The teachers serve to facilitate and structure the experience and, frequently, they also act as counselors. Volunteer promoters from the community–chiefly women and young people–promote the workshops and also receive training in strategies for coexistence in diversity.

The center coordinators are involved with the promotional efforts, and in all the presentations held as a way to recuperate public spaces and to use the cultural infrastructure. Groups of parents accompany the different activities at other centers and in theatres.

TEACHERS’ PROFILE

Professionals in music, dance, and theatre who answered a public invitation to artists in Ciudad Juárez “with love and passion” to work in zones that were previously no-go areas.

To be selected, they must have professional training in the arts, particularly in the discipline they plan to represent. If they do not have that training, evidence of experience is requested.

The selected artists receive approximately 50 hours of training in ConArte’s methods. Only the best professionals become teachers of the RedeseArte Program.

The training is continuous over a space of three years, after which they can embark on the training of new trainers. Because this stage in the development of the project has come to an end, some of the teachers from Ciudad Juárez have already begun to participate in training efforts in other cities.

INVESTMENT AND FINANCING


The annual budget for this initiative is six hundred and seven thousand, two hundred (607,200) U.S. dollars, 100% of which was initially contributed by the federal Ministry for Social Development (SEDESOL).

Since 2012, the municipal authorities of Ciudad Juárez have been contributing 40% of the budget.

EVALUATION AND RESULTS

Evaluation are conducted every four months by the ConArte trainer trainers. Evaluation is performed through academic monitoring at the Centers. The use of qualitative methods allows the implementation of the academic program and the methodological development of the teachers to be monitored.

Quantitative methods are used to keep monthly records of student attendance. Those records are kept by the ConArte coordinator in Ciudad Juárez.

In conjunction with SEDESOL, community dynamics and ties with the health, nutrition, and other programs are assessed by means of another evaluation.



RISK FACTORS

One of the identified risks is related to the fact that, although Ciudad Juárez has made a great deal of progress in combating violence compared to the critical years of 2009 and 2010, security perceptions are still one of the main problems affecting the city; as a result, sometimes community participation in everyday activities is still irregular.

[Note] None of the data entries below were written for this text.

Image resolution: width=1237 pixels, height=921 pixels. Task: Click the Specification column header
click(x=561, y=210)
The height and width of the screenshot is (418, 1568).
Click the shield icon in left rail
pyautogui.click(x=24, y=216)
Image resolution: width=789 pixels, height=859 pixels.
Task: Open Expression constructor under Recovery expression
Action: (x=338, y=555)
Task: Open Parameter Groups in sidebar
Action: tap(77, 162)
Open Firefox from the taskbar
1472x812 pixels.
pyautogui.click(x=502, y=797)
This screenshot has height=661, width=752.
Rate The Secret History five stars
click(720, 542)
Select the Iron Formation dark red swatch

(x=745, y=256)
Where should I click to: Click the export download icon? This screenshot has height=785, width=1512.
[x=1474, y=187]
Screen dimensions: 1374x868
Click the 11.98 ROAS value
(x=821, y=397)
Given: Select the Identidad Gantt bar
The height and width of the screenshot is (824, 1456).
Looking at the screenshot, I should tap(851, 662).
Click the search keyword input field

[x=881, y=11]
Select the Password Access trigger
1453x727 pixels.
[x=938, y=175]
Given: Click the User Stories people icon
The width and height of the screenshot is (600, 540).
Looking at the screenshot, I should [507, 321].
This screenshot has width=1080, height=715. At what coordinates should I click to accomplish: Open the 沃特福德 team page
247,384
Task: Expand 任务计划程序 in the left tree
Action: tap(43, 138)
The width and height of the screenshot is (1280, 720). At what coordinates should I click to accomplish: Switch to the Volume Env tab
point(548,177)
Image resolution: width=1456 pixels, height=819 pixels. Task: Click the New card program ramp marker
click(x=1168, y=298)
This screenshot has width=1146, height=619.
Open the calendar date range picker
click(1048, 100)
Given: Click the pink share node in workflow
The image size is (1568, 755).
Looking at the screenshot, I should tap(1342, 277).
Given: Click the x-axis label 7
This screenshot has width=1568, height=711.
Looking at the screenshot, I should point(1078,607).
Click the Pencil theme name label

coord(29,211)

Another risk is that a change in government could affect social development priorities. On occasions, and in certain sectors of the different levels of government, the idea that art and culture are not a priority still prevails.

FUTURE PLANS

The program is planned to be carried out over three years by ConArte, SEDESOL, and the municipality. Work is currently underway on a strategy to ensure its sustainability–both within the community and vis-à-vis its sources of funding–through the legal incorporation of a local NGO called ConArte Juárez.


Other challenges to be met include the inclusion of trainer training in institutional accreditation plans, and the expansion in other cities of the role of the Juárez teachers as trainer trainers. 

REPLICATION POTENTIAL

Because of the Program’s impact in the city, several other mayors asked for the program to be implemented in their municipalities. ConArte and SEDESOL have extended the RedeseArte Cultura de Paz program to Nogales (Sonora), Tapachula (Chiapas), and San Luis Potosí, where teachers from Juárez have already provided training for trainers.